The tendency to-day is toward elimination of handshaking by women on the occasion of an introduction, except in the case of a hostess. A slight bow of the head, a smile and the repetition of the stranger’s name are deemed enough. But many women still prefer a less formal manner, and give their hand when an introduction is made.

It is the duty of a hostess to stand up when receiving an introduction. This applies equally whether the stranger is a man or a woman. But a woman other than the hostess, when a member of a group, remains seated during any introduction to her unless it is of one her superior in age or station, whom she should honor by rising. Otherwise, it is preferable for a woman to stand in acknowledging an introduction of one of her own sex, though[89] she should remain seated when a man is presented to her.

In England, it is usual to omit introductions among those gathered in the same house, and guests are expected to conduct themselves as acquaintances without this formality. In our country, however, the custom has not prevailed to any considerable extent, and it is not ordinarily proper for strangers to address each other without having been introduced, even though they are fellow-guests.

A hostess should introduce all her guests one to another at ordinary dinner-parties, luncheons, or breakfasts. But, in the case of very large dinner-parties, she is required only to introduce those who are to be partners at table, though it is advisable for her to make other introductions to any extent convenient. At the table, however, introductions should be carefully avoided. If the women leave the table before the men, other introductions may be made among them in the drawing-room. The men, too,[90] on returning to the drawing-room may be presented to such women as they have not already met.

When a hostess receives at home, she should introduce each new arrival to some of the guests who are near by. If she has an assistant in receiving, each guest should be presented.

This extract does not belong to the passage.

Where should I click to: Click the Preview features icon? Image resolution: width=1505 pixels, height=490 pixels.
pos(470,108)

On formal occasions, it is not her duty to go about among the guests in order to introduce them.

The hostess at a large ball follows a similar course of conduct. But in less formal affairs she should be at pains to see that no guest is neglected, and that each, as far as possible, has a due share in the dancing.

It is especially desirable on all formal occasions, such as large balls for example, that a man wishing to present a friend to a woman should first privately ask her permission.

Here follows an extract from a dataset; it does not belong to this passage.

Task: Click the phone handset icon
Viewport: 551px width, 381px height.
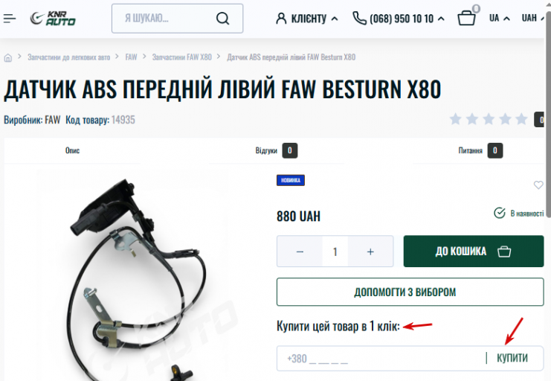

Introductions of a very casual sort should never be taken too seriously. This applies particularly to those made in a public[91] place, such as the street, when a person accompanied by a friend meets an acquaintance, who is a stranger to that friend, and there is a pause for a brief chat. Usually, there is no occasion for an introduction under these circumstances, and if one is made it may be afterward ignored. As a matter of fact, only a rather extensive conversation between the acquaintances would justify an introduction. Perfunctory introductions of those temporarily associated in a game on the tennis court, or the like, are to be regarded as equally casual, and not of a sort necessitating subsequent recognition.

Introductions may be formally made by letter. In such case, the letter should deal exclusively with the introduction. There is no set form, but the following will serve as a sufficient guide, to be varied according to personal inclination:

[92]

Burlington, Vermont.
June 1, 1919.
My dear Mrs. Smith:

It gives me great pleasure to introduce to you my friend, Miss Truesdale, who is about to visit relatives in your city. I shall deeply appreciate any courtesy you may show her.

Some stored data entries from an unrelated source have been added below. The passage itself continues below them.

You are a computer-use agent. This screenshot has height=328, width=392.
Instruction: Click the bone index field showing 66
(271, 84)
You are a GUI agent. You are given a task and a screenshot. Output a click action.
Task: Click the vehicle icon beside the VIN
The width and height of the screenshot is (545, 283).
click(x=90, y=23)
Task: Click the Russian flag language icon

With kindest regards to yourself and Mr. Smith, I am,

Yours sincerely,
Mabel Potter

A similar form will suffice for the introduction of a man, whether to another man or to a woman. Discretion should be exercised always in the granting of letters of introduction, and it is well to write a separate letter giving details concerning the person thus introduced. The letter of introduction itself should be placed in an addressed envelope, which is left unsealed,[93] to be presented in person by the one to be introduced.

Instead of a letter, a common practise uses the visiting-card of the person making the introduction. In such case, a line is written across the top of the card.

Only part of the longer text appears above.